Obtaining the Human Development Index Data

Next, we want to be able to combine the organ donor data with Human Development Index (HDI) data. The data can be downloaded from the United Nations Development Program’s Human Development Reports. The HDI is calculated based on life expectancy, education and per capita indicators and has been shown to be correlated with organ transplantation.

# read in gdp data
hdi <- read.csv("raw_data/hdi.csv", header = F)

Cleaning the data

The HDI data was read in without proper column names. The code below cleans the data so that it has a standard format

# the column names are stored in the second row
colnames(hdi) <- (hdi[2,])
# remove the first two rows
hdi <- hdi[3:nrow(hdi),]
# change column names 1 and 2
colnames(hdi)[1:2] <- c("rank", "country")
# melt to long form
hdi <- melt(hdi, id.vars = c("country", "rank"))
# change column names
colnames(hdi) <- c("country", "rank", "year", "hdi")
# rearrange order of columns
hdi <- hdi %>% dplyr::select(country, year, rank, hdi)
# remove blank space after country name
hdi$country <- gsub(" ", "", as.character(hdi$country))
hdi$rank <- as.numeric(as.character(hdi$rank))

The table below displays the first 6 rows of the HDI dataset.

knitr::kable(head(hdi))

country	year	rank	hdi
Afghanistan	1980	171	0.228
Albania	1980	85	0.625
Algeria	1980	83	NA
Andorra	1980	34	NA
Angola	1980	149	NA
AntiguaandBarbuda	1980	58	NA

Next, we need to make sure that all of our countries in our organ donor dataset also appear in the HDI dataset.

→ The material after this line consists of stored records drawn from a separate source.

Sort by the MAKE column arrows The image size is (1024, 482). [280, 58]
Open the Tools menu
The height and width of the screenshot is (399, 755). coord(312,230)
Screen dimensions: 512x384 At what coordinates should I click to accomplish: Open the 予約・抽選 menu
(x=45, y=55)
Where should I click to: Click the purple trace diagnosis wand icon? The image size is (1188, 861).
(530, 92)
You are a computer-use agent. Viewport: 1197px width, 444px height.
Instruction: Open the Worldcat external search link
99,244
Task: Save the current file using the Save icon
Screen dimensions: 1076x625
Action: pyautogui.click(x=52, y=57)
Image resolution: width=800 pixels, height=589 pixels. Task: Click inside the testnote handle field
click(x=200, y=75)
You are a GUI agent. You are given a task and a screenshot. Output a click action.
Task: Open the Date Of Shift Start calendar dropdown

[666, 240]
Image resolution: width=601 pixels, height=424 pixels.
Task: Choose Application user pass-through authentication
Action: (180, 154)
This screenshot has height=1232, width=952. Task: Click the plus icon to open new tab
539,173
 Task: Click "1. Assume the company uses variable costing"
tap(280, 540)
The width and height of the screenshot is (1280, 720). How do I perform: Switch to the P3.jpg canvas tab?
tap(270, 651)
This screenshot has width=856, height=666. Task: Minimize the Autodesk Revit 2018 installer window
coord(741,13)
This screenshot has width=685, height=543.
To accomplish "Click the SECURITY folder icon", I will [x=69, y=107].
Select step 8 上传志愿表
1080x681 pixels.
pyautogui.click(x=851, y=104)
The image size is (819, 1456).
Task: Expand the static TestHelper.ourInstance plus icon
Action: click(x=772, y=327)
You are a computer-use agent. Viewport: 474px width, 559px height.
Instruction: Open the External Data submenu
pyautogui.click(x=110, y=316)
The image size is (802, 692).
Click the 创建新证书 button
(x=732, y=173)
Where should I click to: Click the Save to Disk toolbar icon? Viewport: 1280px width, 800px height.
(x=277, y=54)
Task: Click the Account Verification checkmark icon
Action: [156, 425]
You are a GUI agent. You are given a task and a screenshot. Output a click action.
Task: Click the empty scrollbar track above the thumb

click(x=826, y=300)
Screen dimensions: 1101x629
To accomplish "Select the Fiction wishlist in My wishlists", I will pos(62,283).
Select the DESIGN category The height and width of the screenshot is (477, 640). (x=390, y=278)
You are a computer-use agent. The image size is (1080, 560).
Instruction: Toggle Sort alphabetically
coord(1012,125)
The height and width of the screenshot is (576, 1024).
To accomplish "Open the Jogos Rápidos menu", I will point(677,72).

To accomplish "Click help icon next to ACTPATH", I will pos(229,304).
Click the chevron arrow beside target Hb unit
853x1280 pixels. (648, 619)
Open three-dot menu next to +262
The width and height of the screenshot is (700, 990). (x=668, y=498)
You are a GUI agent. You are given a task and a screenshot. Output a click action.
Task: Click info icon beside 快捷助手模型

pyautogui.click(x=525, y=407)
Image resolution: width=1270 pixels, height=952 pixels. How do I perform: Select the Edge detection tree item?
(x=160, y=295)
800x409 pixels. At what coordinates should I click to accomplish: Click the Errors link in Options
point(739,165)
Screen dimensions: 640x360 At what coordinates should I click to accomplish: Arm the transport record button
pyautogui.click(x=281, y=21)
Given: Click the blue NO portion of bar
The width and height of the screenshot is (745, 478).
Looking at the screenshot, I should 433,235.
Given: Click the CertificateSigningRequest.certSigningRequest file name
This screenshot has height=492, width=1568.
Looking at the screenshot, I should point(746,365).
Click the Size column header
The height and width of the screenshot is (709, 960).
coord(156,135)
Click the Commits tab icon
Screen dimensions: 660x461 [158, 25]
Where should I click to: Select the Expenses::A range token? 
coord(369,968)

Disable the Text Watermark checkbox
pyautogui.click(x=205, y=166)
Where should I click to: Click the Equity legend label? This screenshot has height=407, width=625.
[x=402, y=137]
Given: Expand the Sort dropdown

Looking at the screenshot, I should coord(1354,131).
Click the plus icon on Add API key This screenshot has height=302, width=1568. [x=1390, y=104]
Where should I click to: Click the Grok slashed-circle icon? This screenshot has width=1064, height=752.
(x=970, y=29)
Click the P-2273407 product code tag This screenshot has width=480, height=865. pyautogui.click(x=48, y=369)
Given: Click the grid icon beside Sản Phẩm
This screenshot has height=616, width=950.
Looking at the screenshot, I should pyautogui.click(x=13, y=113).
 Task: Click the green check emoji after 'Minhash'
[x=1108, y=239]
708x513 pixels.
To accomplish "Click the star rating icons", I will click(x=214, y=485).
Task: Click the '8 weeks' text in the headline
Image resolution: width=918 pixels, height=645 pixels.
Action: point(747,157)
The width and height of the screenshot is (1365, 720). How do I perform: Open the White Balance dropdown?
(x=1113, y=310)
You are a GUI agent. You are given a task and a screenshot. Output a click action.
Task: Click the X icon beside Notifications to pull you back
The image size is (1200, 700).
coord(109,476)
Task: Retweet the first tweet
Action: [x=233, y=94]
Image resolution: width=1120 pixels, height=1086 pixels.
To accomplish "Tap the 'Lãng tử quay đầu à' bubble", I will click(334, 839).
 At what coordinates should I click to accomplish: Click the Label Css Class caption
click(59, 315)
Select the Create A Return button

The code below shows that some of the countries are coded differently (e.g. the HDI dataset does not have spaces whereas the organ dataset does). We thus convert the country names in the HDI dataset to those in the organ dataset.

# which countries in donor.matrix are not in gdp?
rownames(donor.matrix)[!(rownames(donor.matrix) %in% unique(hdi$country))]
##  [1] "Czech Republic"                    
##  [2] "Dominican Republic"                
##  [3] "Iran (Islamic Republic of)"        
##  [4] "New Zealand"                       
##  [5] "Republic of Korea"                 
##  [6] "Saudi Arabia"                      
##  [7] "South Africa"                      
##  [8] "United Kingdom"                    
##  [9] "United States of America"          
## [10] "Venezuela (Bolivarian Republic of)"
# to find column names: unique(hdi$country)[grep("Venez", unique(hdi$country))]
# change country names accordingly
hdi[hdi$country == "CzechRepublic", "country"] <- "Czech Republic"
hdi[hdi$country == "DominicanRepublic", "country"] <- "Dominican Republic"
hdi[hdi$country == "Iran(IslamicRepublicof)", "country"] <- "Iran (Islamic Republic of)"
hdi[hdi$country == "NewZealand", "country"] <- "New Zealand"
hdi[hdi$country == "Korea(Republicof)", "country"] <- "Republic of Korea"
hdi[hdi$country == "SaudiArabia", "country"] <- "Saudi Arabia"
hdi[hdi$country == "SouthAfrica", "country"] <- "South Africa"
hdi[hdi$country == "UnitedKingdom", "country"] <- "United Kingdom"
hdi[hdi$country == "UnitedStates", "country"] <- "United States of America"
hdi[hdi$country == "Venezuela(BolivarianRepublicof)", "country"] <- "Venezuela (Bolivarian Republic of)"

Finally, we can filter the HDI dataset to the countries for which we have organ donor data. Meanwhile, we restrict the HDI rankings to the year 2014 only. These rankings will be placed as bars next to the rows of our heatmap.

hdi.match <- left_join(data.frame(country = rownames(donor.matrix)),
                          hdi,
                          by = "country")
# filter to 2014 hdi
hdi.match.2014 <- hdi.match %>% filter(year == 2014)

Superheat: an evaluation of organ donations by country and its relationship to HDI

Our goal now is to visualise the change in organ donation trends over time by country and assess the relationship between the organ donation.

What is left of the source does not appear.